Posts Tagged ‘narrative voice’

What is that elusive concept in writing known as voice? Plot, character, setting, world building, theme: all of these aspects of fiction, while complicated in their own right, are at least fairly simple to explain as basic concepts. But for me, voice has always been trickier to talk about in an intelligent way. I know it when I see it, but what is it that I’m noticing?

First, I’d like to differentiate between authorial voice and narrative voice. By authorial voice, I mean a way of writing that is unique to the author, so that you can read a story by him and know who wrote it by how it is written. Ernest Hemingway has a particularly distinctive authorial voice. So does Herman Melville. By narrative voice, I mean the voice of the protaganists in the story. In first person, this voice completely permeates the text, but even in close third, the descriptions and prose will be affected by whose point of view we are in. (Don’t take these definitions as a golden standard, by the way; the internet disagrees about what these terms mean, so I’m merely sharing my own personal definitions so we can understand each other.)

When we talk about voice in YA, the voice we are usually talking about is narrative voice, not authorial voice. The narrative voice will change from novel to novel and story to story by the same author (except in series). For example, the narrative voice in M.T. Anderson’s Feed is very distinct from the narrative voice in his Octavian Nothing novels.

What does the world look like through her eyes?

So what aspects contribute to a specific narrative voice?

1. Vocabulary and word choice, aka diction: What is this character’s likely vocabulary? What words does this character use that may be unique to her world? How much slang is used? How can the choice of words reflect this character’s reality?

2.  Range of language: Possibly a subset of word choice. How does this character speak differently to different sets of people? How does this character’s thoughts differ from what he says out loud? Does the range of language change over the course of the story in reaction to external events?

3. World view/perspective and experience: The perspectives of the character reflect themselves in the voice.
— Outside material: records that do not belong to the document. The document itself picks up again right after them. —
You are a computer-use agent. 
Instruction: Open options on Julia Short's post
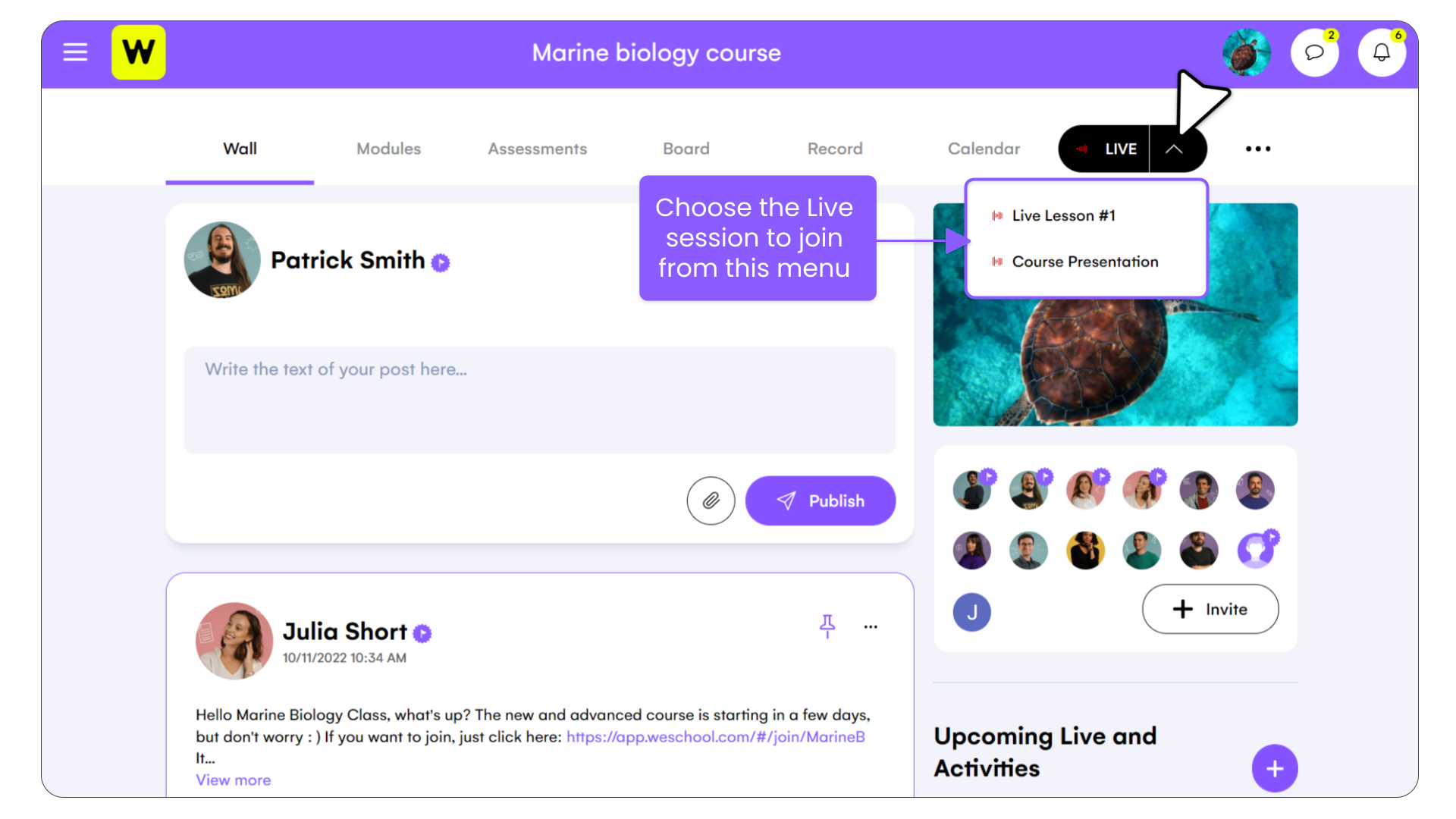coord(871,626)
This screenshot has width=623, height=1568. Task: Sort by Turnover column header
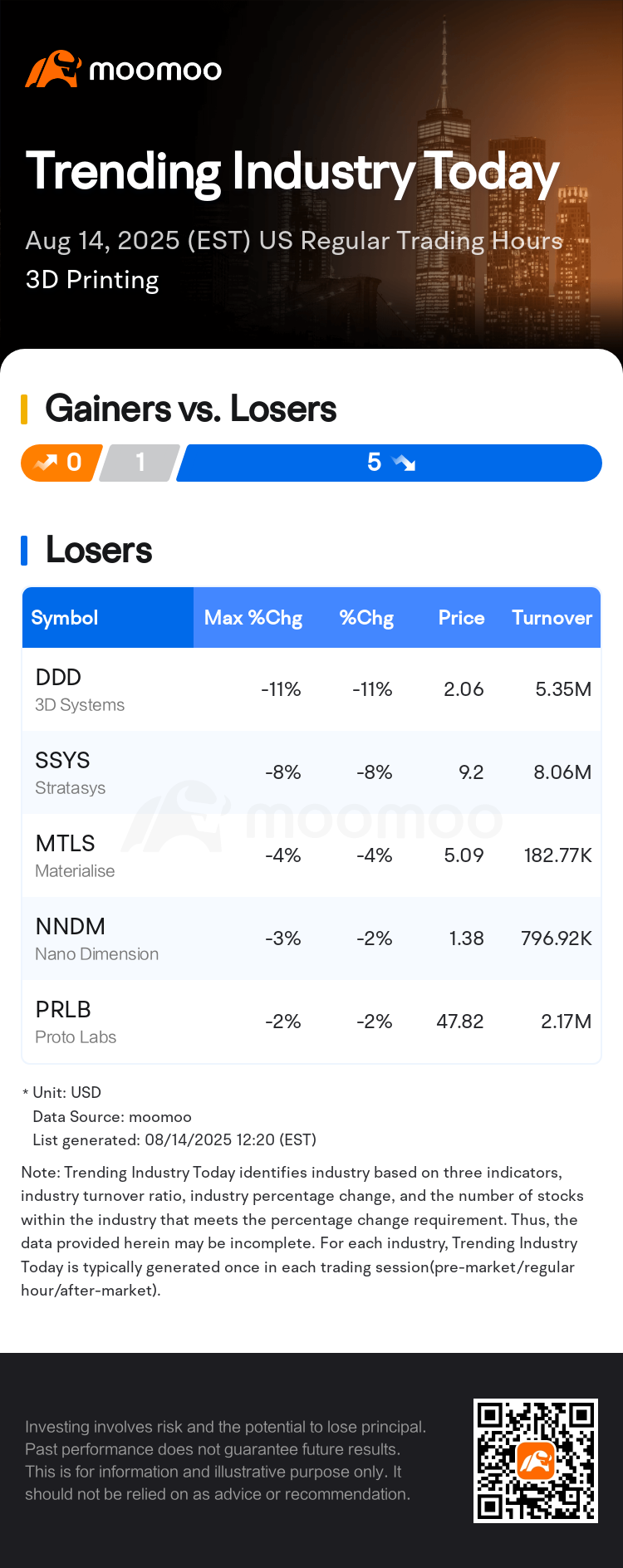click(552, 618)
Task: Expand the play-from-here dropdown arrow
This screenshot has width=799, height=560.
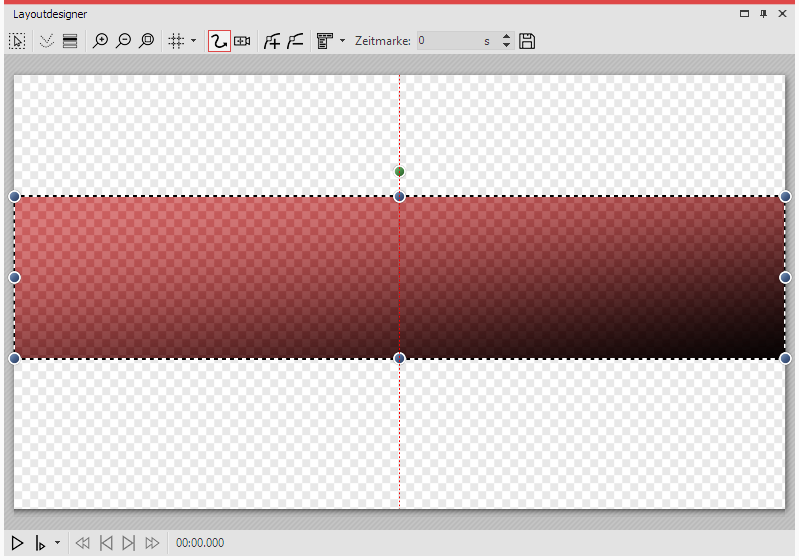Action: click(x=57, y=543)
This includes her backstory, her priorities (look at how obsessed with food Katniss is in The Hunger Games, for example) and views of the world.

4. Psychic distance (a term coined by John Gardner): This refers to the distance the reader is held from the story and is related to POV. In YA, this distance tends to be close and  immediate, which is why first person is so popular in the genre.

5. Syntax/sentence length and pacing/density of prose: YA tends to be less densely packed than some adult fiction; to see what I mean, compare Ian McDonald’s Planesrunner (MG, but still a good example) to his adult The Dervish House, or Paolo Bacigaluipi’s Shipbreaker with his adult The Wind-up Girl. Pacing in YA tends to be on the faster side, although there is plenty of adult fiction that is paced just as fast or faster (and there are the occasional slow YAs). Boy books in particular tend towards the fast paced.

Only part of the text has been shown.